Desde 1953 en I Vitelloni (Los inútiles), Federico Fellini se convirtió en un cineasta de los que suscitan permanente expectación. Algo tendrían que ver, sin duda, su propia personalidad, la pareja que formaba con Giulietta Masina y un polémico éxito de crítica, pero el caso es que cada nueva película suya era esperada con impaciencia y se convertía en un acontecimiento. Viendo hoy de nuevo las dos citadas, o incluso las siguientes —La Strada (1954), Il Bidone (Almas sin conciencia, 1955), Le Notti di Cabiria (Las noches de Cabiria, 1957)— la verdad es que sorprende; son dramas intimistas, complejos, nada altisonantes, de los que es difícil extraer conclusiones felices o moralejas simplistas: asombra tanto la devoción de unos como el desprecio de un sector minoritario de detractores que conservó toda la vida, aunque fuesen variando sus integrantes. Hoy, me temo, la reacción general hubiera sido de indiferencia, y no habría logrado ser un artista tan popular, aunque quizá constituya un fenómeno no muy distinto del que hoy representa, también en todo el mundo, Pedro Almodóvar: un autor muy personal y que va por libre, y que suscita revuelo y grandes pasiones, amor y odio entremezclados, admiración y desdén, probablemente causados, más que por las películas, por la personalidad de su director, guionista y principal promotor.

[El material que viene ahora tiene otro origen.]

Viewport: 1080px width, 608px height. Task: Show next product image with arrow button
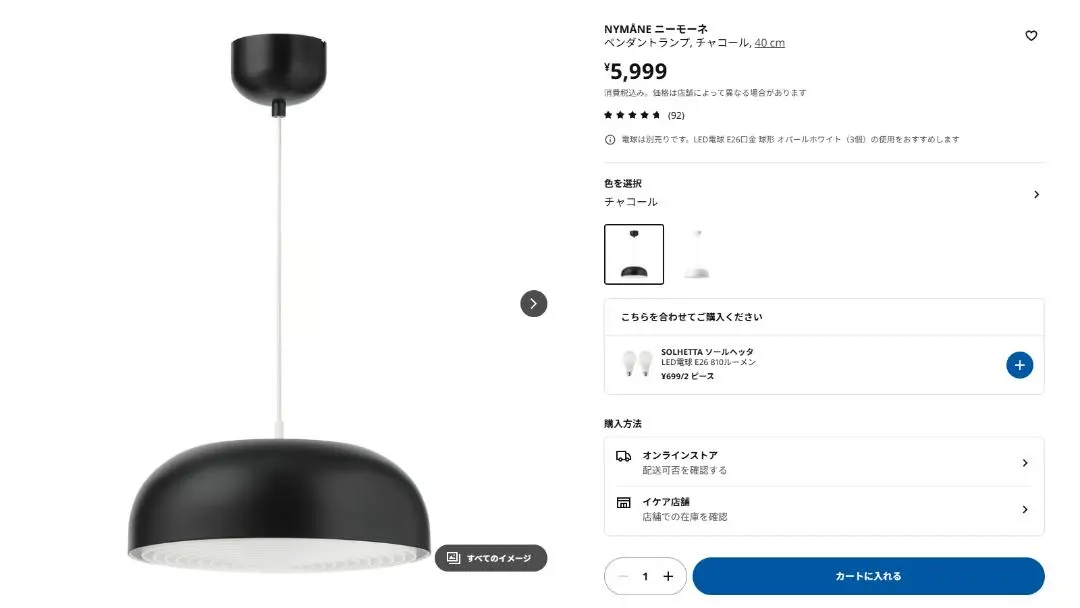click(533, 304)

La gloria universal multitudinaria y el éxito económico le llegan en 1959 con La dolce vita, sospecho que por un malentendido basado en el título. Creo que este éxito, aparte de darle una libertad que le permitiría incluso entregarse al capricho, lo digirió mal, o al menos con algún grado de empacho. Sus obras inmediatamente posteriores son las más apreciadas por muchos y las más detestadas por unos pocos, en particular la más egocéntrica e histriónica de todas, Otto e mezo (Fellini Ocho y medio, 1963), que, por razones que jamás comprenderé, parece ser película de cabecera de la mayoría de los cineastas, incluidos los menos fellinistas. Tras esta reafirmación personal, que algunos asocian a la contemplación extasiada y a menudo quejumbrosa de su propio ombligo, me parece que atraviesa un periodo de franco desconcierto, con obras muy irregulares y dubitativas, que sólo supera cuando, en lugar de hablar de sí mismo, nos cuenta lo que le gusta (I clowns, 1970) o sus recuerdos personales (Amarcord, 1973), aunque no vacile en hacer incursiones extrañas tanto en la antigüedad como en la actualidad mundana, de un formalismo algo hueco, desmedido y recargado, o en aceptar encargos de productor, cuya única motivación parece ser la necesidad de cumplir un contrato. Finalmente, en los últimos y quizá más duros años de su carrera, rueda varias de sus películas más sinceras y sentidas, típicas obras de sabiduría y vejez, sobre todo E la nave va (1983) y Ginger e Fred (1985), aunque ya no alcancen el eco de antaño y convenzan más a los escépticos que a sus antiguos partidarios.
Tengo la sospecha de que, en los diez años transcurridos desde su muerte, Fellini ha ingresado en la involuntaria cofradía de los olvidados, de la que quizá la retrospectiva completa que ofrece el Festival de Cannes le ayude a salir una temporada, aunque me da la impresión de que no es el suyo un cine —y menos la parte que prefiero— muy afín a los gustos dominantes, y temo que tal vez sean las obras que menos me convencen —Otto e mezo, Fellini-Satyricon (1968), Prova d"orchestra (Prueba de orquesta, 1978), Intervista (1987)— o que no puedo soportar —La città delle donne (La ciudad de las mujeres, 1980)— las que susciten adhesiones, mientras se pasa de largo junto a las más admirables, suficientemente variadas y de diferentes periodos: Lo Sceicco Bianco (El jeque blanco, 1950), I Vitelloni, La Strada, Il Bidone, Le Notti di Cabiria, I clowns, Amarcord, Il Casanova di Federico Fellini (1976), E la nave va, Ginger e Fred, La voce della luna (1989); ni siquiera creo que un segundo grupo, muy interesante aunque discutible, el no menos heterogéneo compuesto por Luci del varietà (1950, codirigida por Lattuada), La dolce vita, Giulietta degli spiriti (Giulietta de los espíritus, 1965), el episodio Toby Dammit (1968) o Roma (1972), llame hoy la atención. Se apreciará, más que al creador de personajes de la primera época o al evocador de recuerdos de algunas de las últimas, su faceta más carnavalesca, aparatosa y arbitraria, curiosamente también la más pretenciosa y, a pesar de su egolatría en primer plano, en el fondo la menos íntima.